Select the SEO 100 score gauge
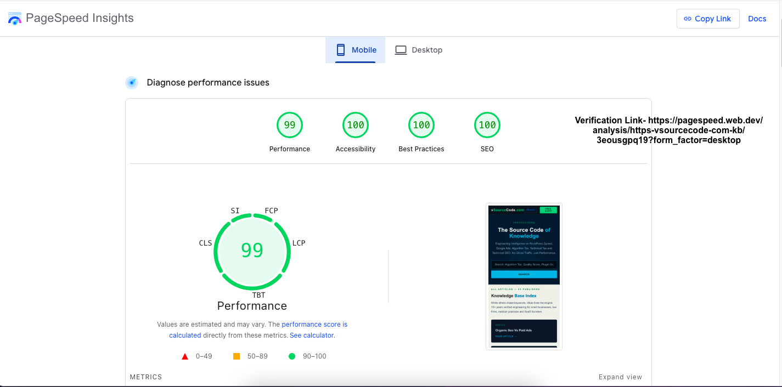The height and width of the screenshot is (387, 782). (x=487, y=125)
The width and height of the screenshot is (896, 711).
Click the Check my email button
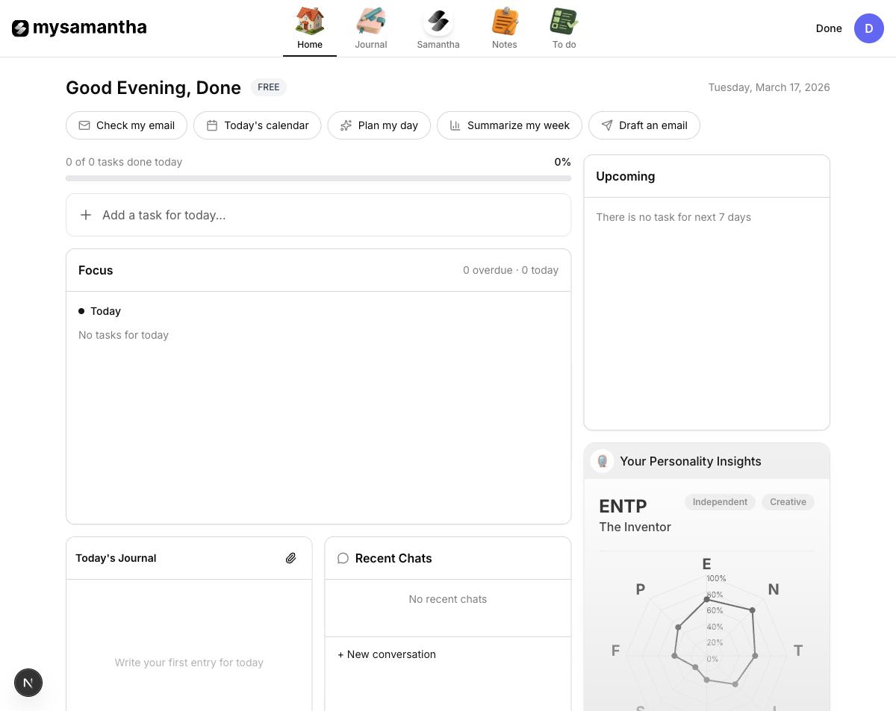point(126,125)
....
▸ PROBLEM TO WORK ON
Reproduce each entry word for word and cut the images.

▸ RESULT BELOW
Select the SEO 100 score gauge
The height and width of the screenshot is (387, 782). (x=487, y=125)
The width and height of the screenshot is (896, 711).
Click the Check my email button
point(126,125)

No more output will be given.